II. Financial Situation and Distributable Profits

  • Net Profit: The company achieved a net profit attributable to shareholders of RMB 23,514,679.92 in 2025, while the parent company posted a loss of -RMB 198,524,640.64.
  • Distributable Profits: After corrections, the retained earnings at the beginning of the year were RMB 823,681,656.09. After deducting annual and interim dividends, distributable profits at the parent level as of year-end stood at RMB 511,502,515.79.
  • Accumulated Undistributed Profits: At the group (consolidated) level, undistributed profits by year-end totaled RMB 3,737,855,086.01, reflecting a strong overall financial position.
  • Operating Cash Flow: Net cash flow from operating activities was RMB 451,820,100, with cash and trading financial assets totaling RMB 3,128,854,800, indicating ample liquidity.
  • Debt and Solvency: Total short- and long-term borrowings at year-end were RMB 2,435,945,800, with a current ratio of 1.72 and a quick ratio of 1.71, indicating strong solvency.

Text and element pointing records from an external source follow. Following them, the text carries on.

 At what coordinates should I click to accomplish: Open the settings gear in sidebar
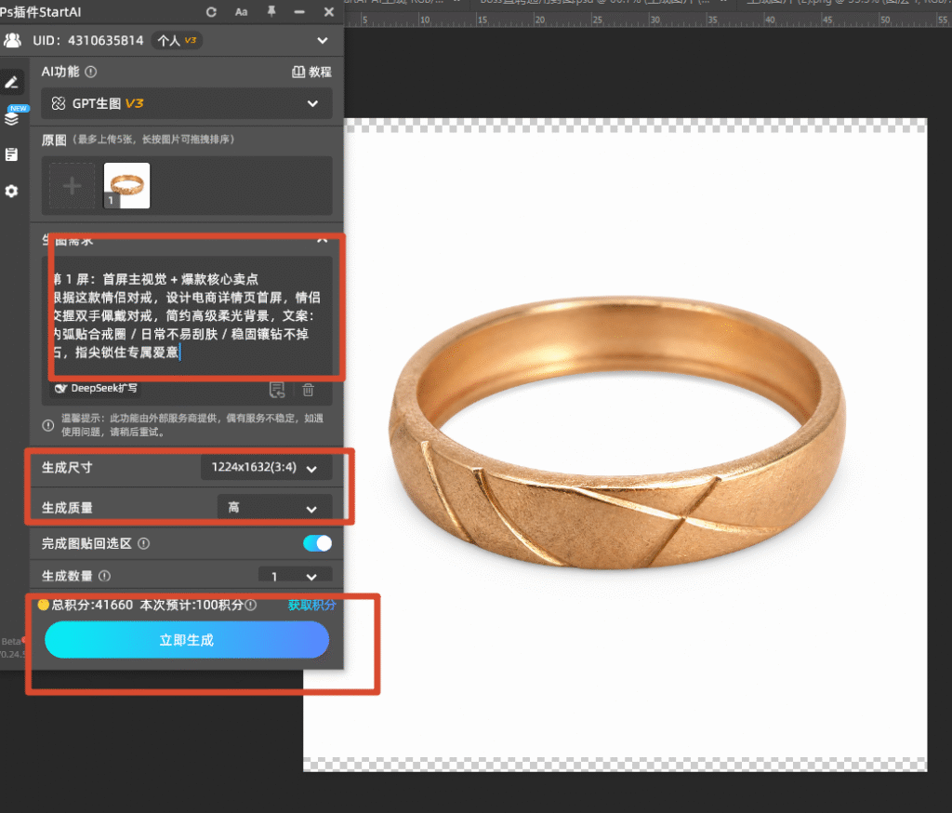click(11, 191)
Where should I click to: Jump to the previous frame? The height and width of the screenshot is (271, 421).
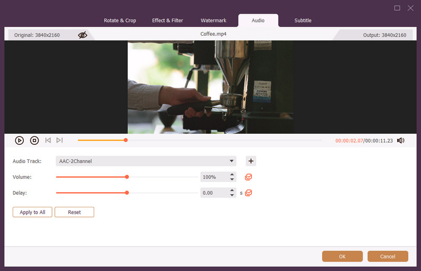[48, 140]
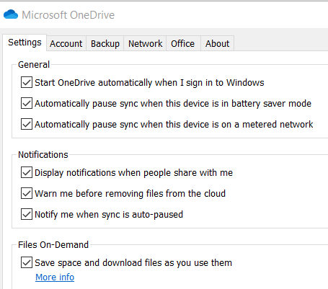The image size is (328, 289).
Task: Click the Microsoft OneDrive title text
Action: [x=68, y=15]
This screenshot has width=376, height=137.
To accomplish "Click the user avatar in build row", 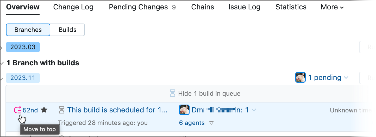I will coord(184,110).
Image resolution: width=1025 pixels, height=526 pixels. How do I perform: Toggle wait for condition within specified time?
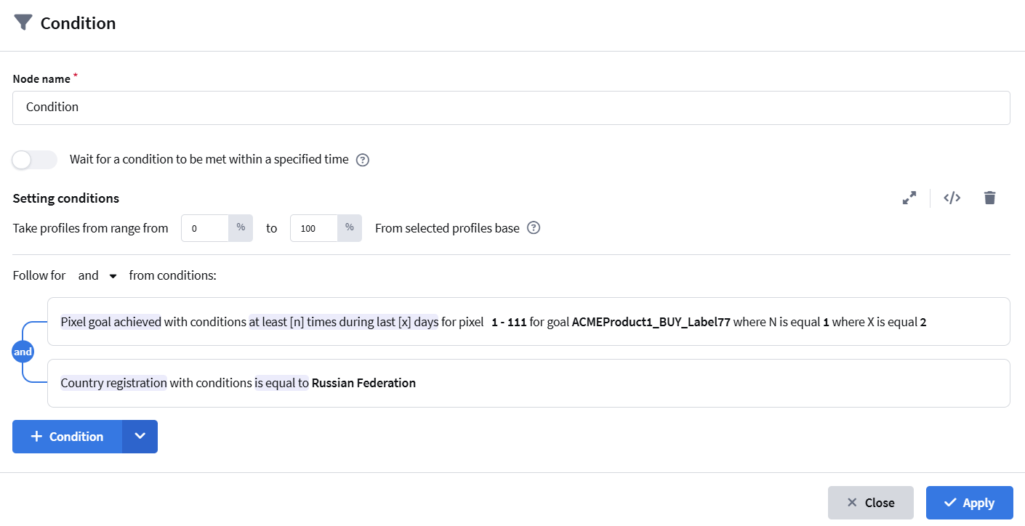35,160
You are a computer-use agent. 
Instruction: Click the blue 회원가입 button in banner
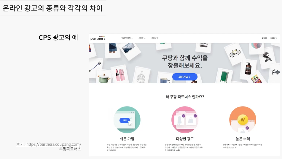[185, 77]
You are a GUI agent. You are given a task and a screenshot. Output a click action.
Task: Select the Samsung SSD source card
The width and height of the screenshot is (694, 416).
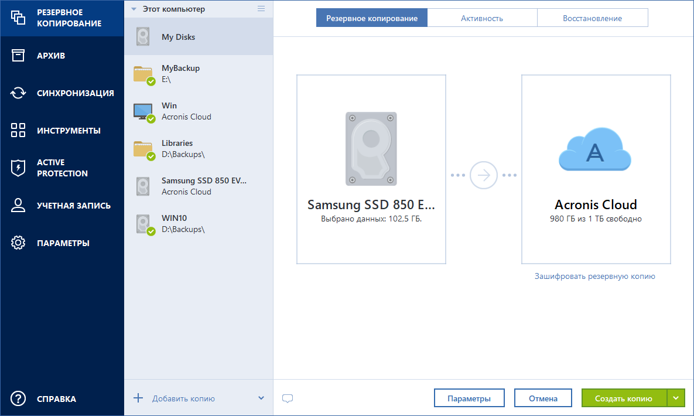click(371, 169)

III. Implications for Investors and Potential Impact

  • High Dividend Return: The payout ratio far exceeds net profit, signaling an active effort to reward shareholders. This may boost market confidence and attract value investors in the short term.
  • Parent Company Losses: While the consolidated group is profitable, the parent company reported a significant loss, relying on retained earnings and cash flow for dividend payments. Long-term sustainability should be monitored.
  • No Share Buyback: There was no share repurchase in 2025; all shareholder returns are in cash dividends.
  • Consistent R&D Investment: R&D expenditure for 2025 was RMB 245 million, with a three-year cumulative ratio of R&D spending to revenue at 5.97%, highlighting the company’s focus on innovation.
  • Plan Pending Shareholder Approval: The proposal requires approval at the 2025 annual general meeting, and there is a degree of uncertainty.
  • Strict Control of Insider Information: The company claims to have tightly controlled access to insider information and fulfilled confidentiality and anti-insider trading obligations.

IV. Key Risks and Issues for Investors

  • Exceptionally High Payout Ratio and Long-Term Risk: The total dividend greatly exceeds annual net profit, relying mainly on past retained earnings and sufficient cash flow. If future profitability does not recover, dividend sustainability may be at risk.
  • Proposal Not Yet Finalized: The profit distribution plan awaits shareholder approval; investors should monitor AGM developments and final implementation details.
  • Parent Company Annual Loss: Despite group-level profitability, the parent company’s loss may impact future capital operations and dividend capability.
  • Other Financial Indicators: Trading financial assets and similar items are less than 7.89% of assets, indicating manageable risk and no regulatory warning triggers.

V. Conclusion

Sujiaoke Group’s 2025 profit distribution plan demonstrates a strong commitment to rewarding shareholders with a high cash dividend payout, which could boost share price in the near term. However, parent company losses, persistently high payout ratios above net profit, and the sustainability of future dividends should be closely watched. Investors are advised to follow the outcome of the shareholder meeting and the company’s profitability recovery, and to make decisions rationally.


Disclaimer: The above is a summary and analysis based on public announcements and does not constitute investment advice. The market involves risks; investors should make independent decisions based on their own circumstances.